The opioid epidemic has cost more than $1 trillion since 2001—an amount that is expected to continue to grow over the next several years.
Altarum, a nonprofit health research and consulting institute, analyzed the cost of the opioid crisis in additional healthcare expenses and lost productivity, and it projects that the addiction epidemic will cost an additional $500 billion between 2017 and 2020 if the current mortality rate persists.
The annual costs related to opioid addiction skyrocketed over the past 15 years, from $29.1 billion in 2001 to $115 billion in 2016, according to Altarum. The greatest costs come from lost productivity, wages and tax revenue related to overdose deaths, which the group estimates costs about $800,000 per person.
Healthcare costs related to opioids grew by $215.7 billion between 2001 and 2017, a cost that is especially felt in Medicaid programs, according to the report.
A cost estimate like this, according to Altarum, can offer a starting point for solutions to address the epidemic.

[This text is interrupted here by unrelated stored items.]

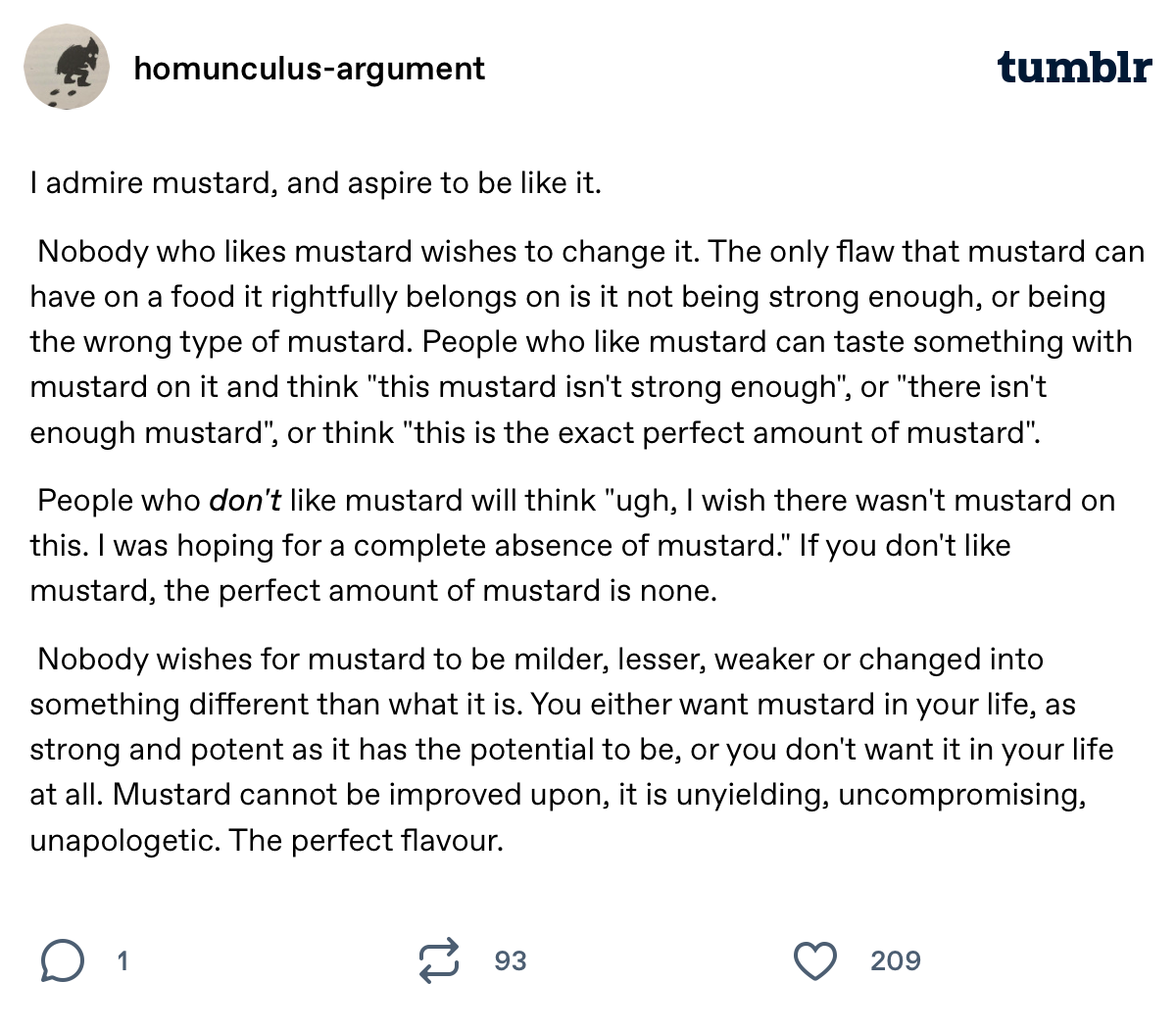The image size is (1176, 1031).
Task: Open the homunculus-argument avatar image
Action: [x=66, y=68]
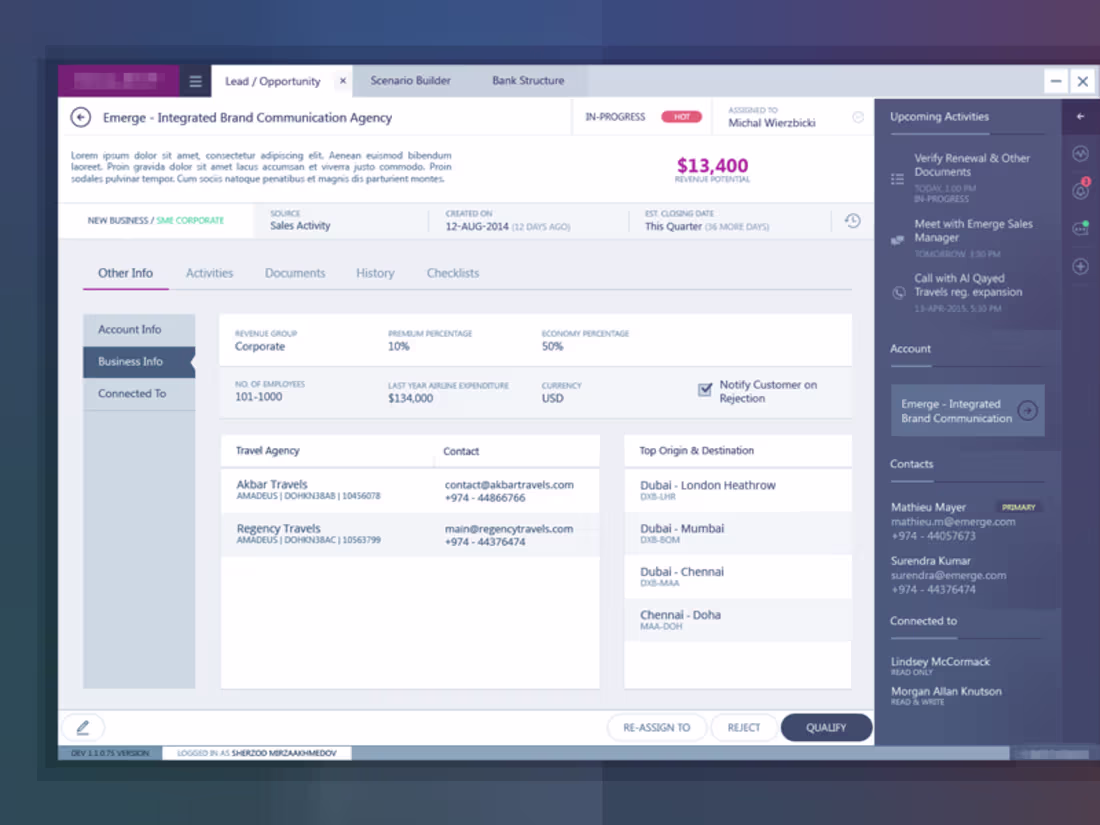1100x825 pixels.
Task: Open the chat messages icon in right rail
Action: (x=1082, y=228)
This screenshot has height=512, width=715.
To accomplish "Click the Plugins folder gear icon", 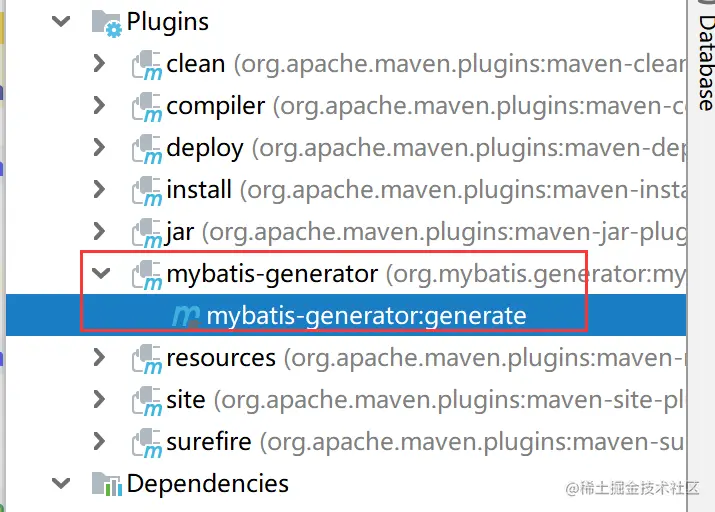I will tap(106, 23).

"A cost estimate is valuable in understanding the scope of the problem, identifying areas of society most affected by it and creating evidence-based interventions to address the issue," the report said. "As communities across the nation grapple with how best to respond to the crisis, such estimates can be a critical starting point for action."

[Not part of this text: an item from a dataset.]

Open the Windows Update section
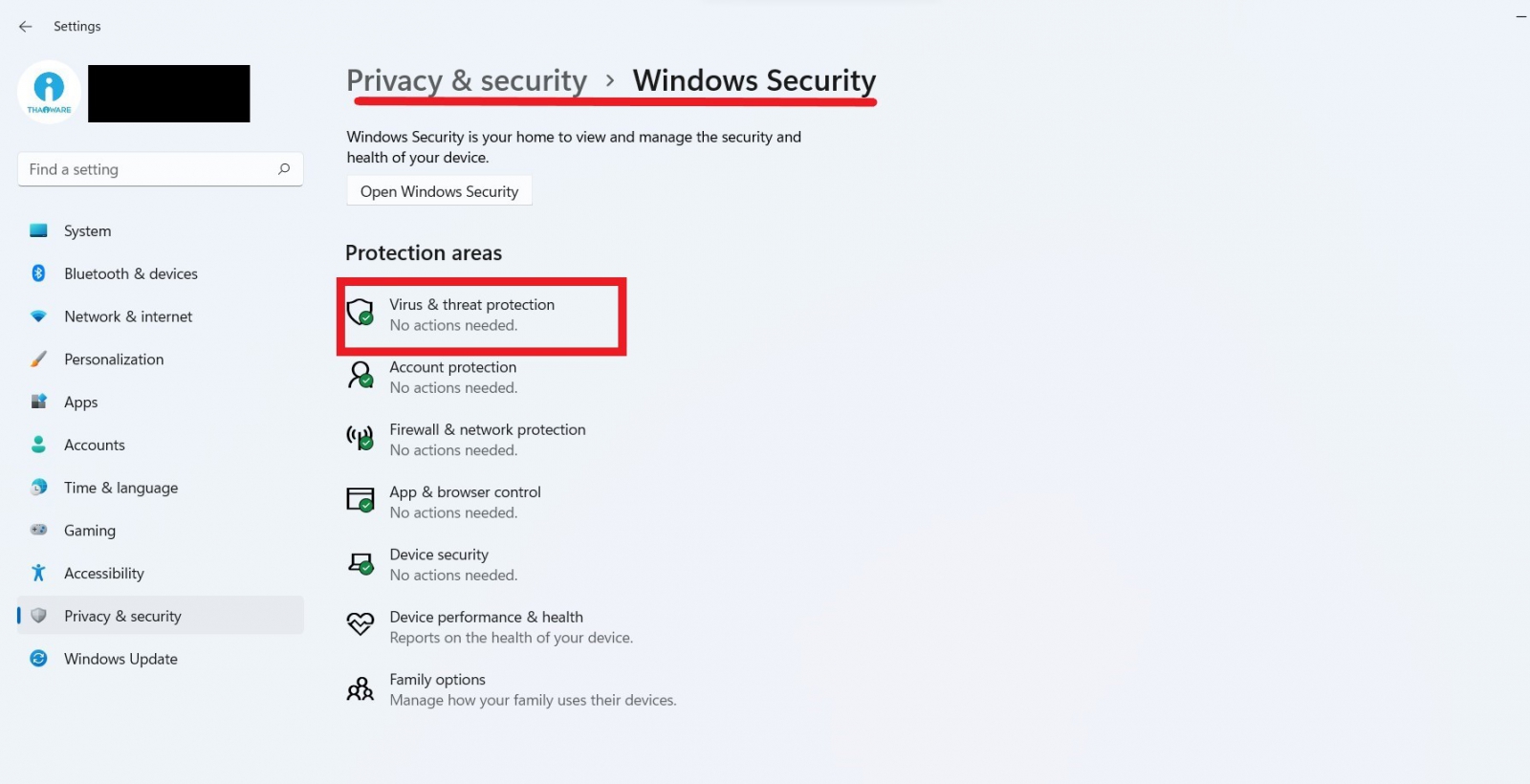Viewport: 1530px width, 784px height. pos(120,659)
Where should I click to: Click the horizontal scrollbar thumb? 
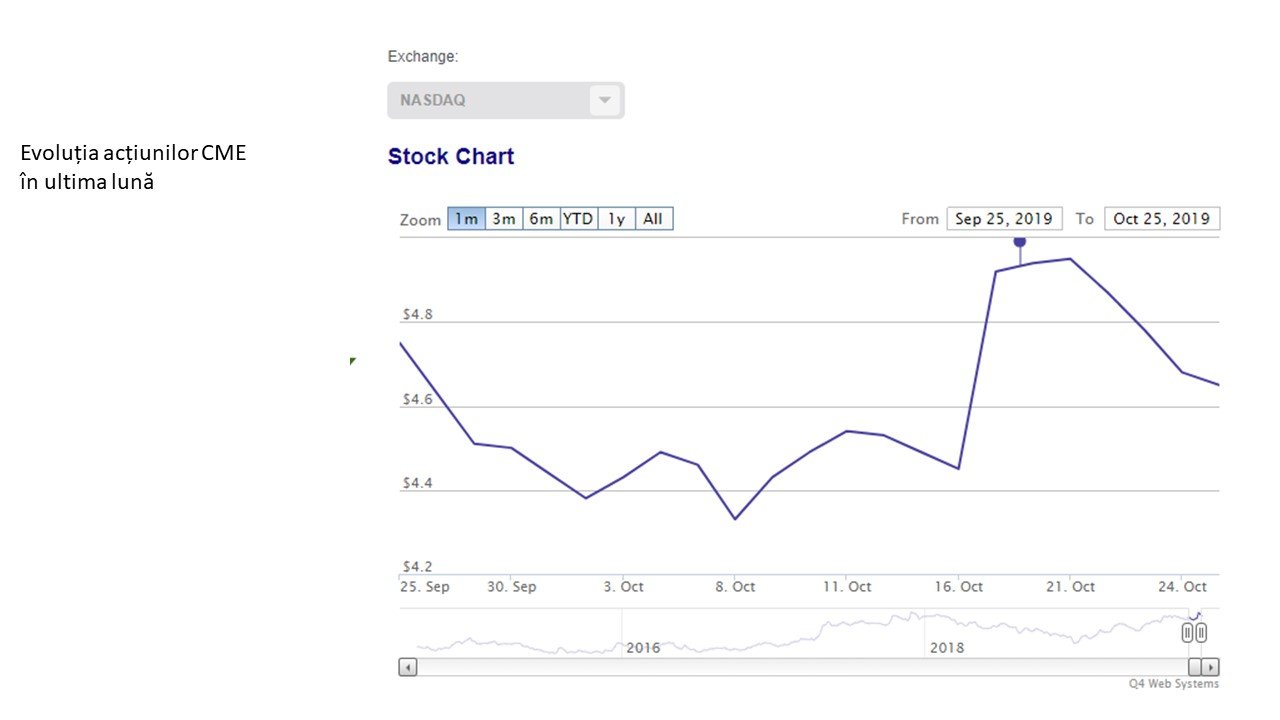click(1194, 667)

Altarum offers three policy recommendations based on its economic estimates:
- Enhance prevention efforts. Policymakers should focus on continued education for clinicians on the risk associated with opioids and should create policies that provide incentives to insurers to cover alternative pain treatments.
- Ease access to addiction treatment. This would include working with payers to remove barriers to coverage for recovery treatment and encouraging providers and community groups to work better together on support services.

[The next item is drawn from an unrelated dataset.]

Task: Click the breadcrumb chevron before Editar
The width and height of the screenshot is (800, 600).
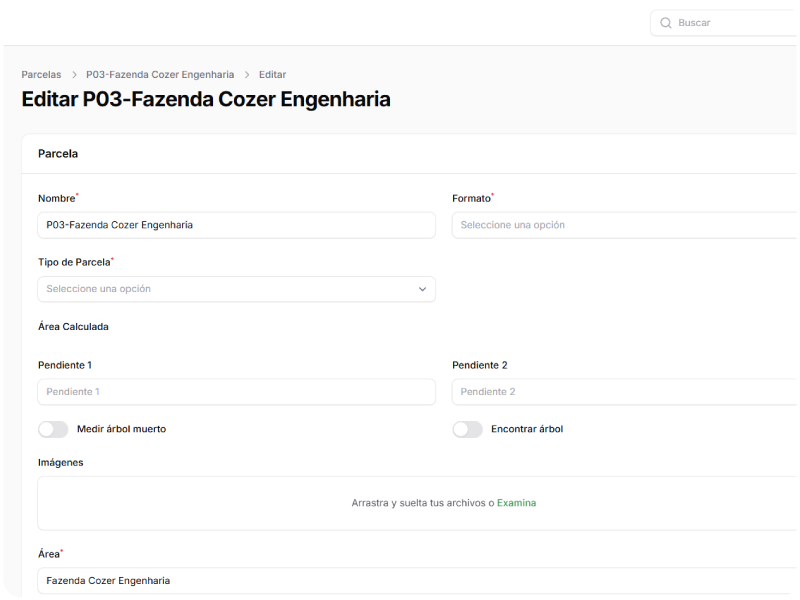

- Study the road to recovery. Having a more accurate blueprint of how long it takes opioid addicts to recover can enhance support services and improve patient access.
Senate report: Opioid manufacturers paid kickbacks to patient advocacy groups
Meanwhile, Sen. Claire McCaskill, D-Mo., the ranking Democrat on the Senate's Homeland Security and Governmental Affairs Committee, released a report (PDF) that dives into payouts made by five major pharmaceutical companies to patient advocacy groups that can influence opioid marketing.
Purdue Pharma, Janssen Pharmaceuticals, Mylan, Depomed and Insys Therapeutics paid nearly $9 million to 14 different groups that were working on opioid addiction and pain management between 2012 and 2017, according to the report. Several of those groups received much of their funding from opioid manufacturers in that five-year window.
BREAKING NEWS: Claire has just released a new report as part of her ongoing investigation into the business practices of opioid manufacturers & distributors.— McCaskill Office (@McCaskillOffice) February 13, 2018
"Our report indicates that in some instances they are merely fronting for these manufacturers." https://t.co/7lSXksxrQR
The report found that opioid messaging from the advocacy groups studied often offered a positive take on opioid use and amplified marketing from the pharmaceutical companies. For example, the American Academy of Pain Medicine in 2009 issued a patient guide that said "opioids are rarely addictive" when used appropriately for pain management, while accepting $1.2 million from opioid makers between 2012 and 2017.
The report also notes that these advocacy groups are not required to disclose their donors. None of the groups included in McCaskill's report offered an online source on their donors and donation numbers, and she called for legislative action to increase transparency.
“The financial relationships between these groups and opioid manufacturers should be clear to the general public,” McCaskill said in a statement. “We passed a law ensuring the public had information on payments to doctors by pharmaceutical companies, and I can’t imagine why the same shouldn’t be done in this space.”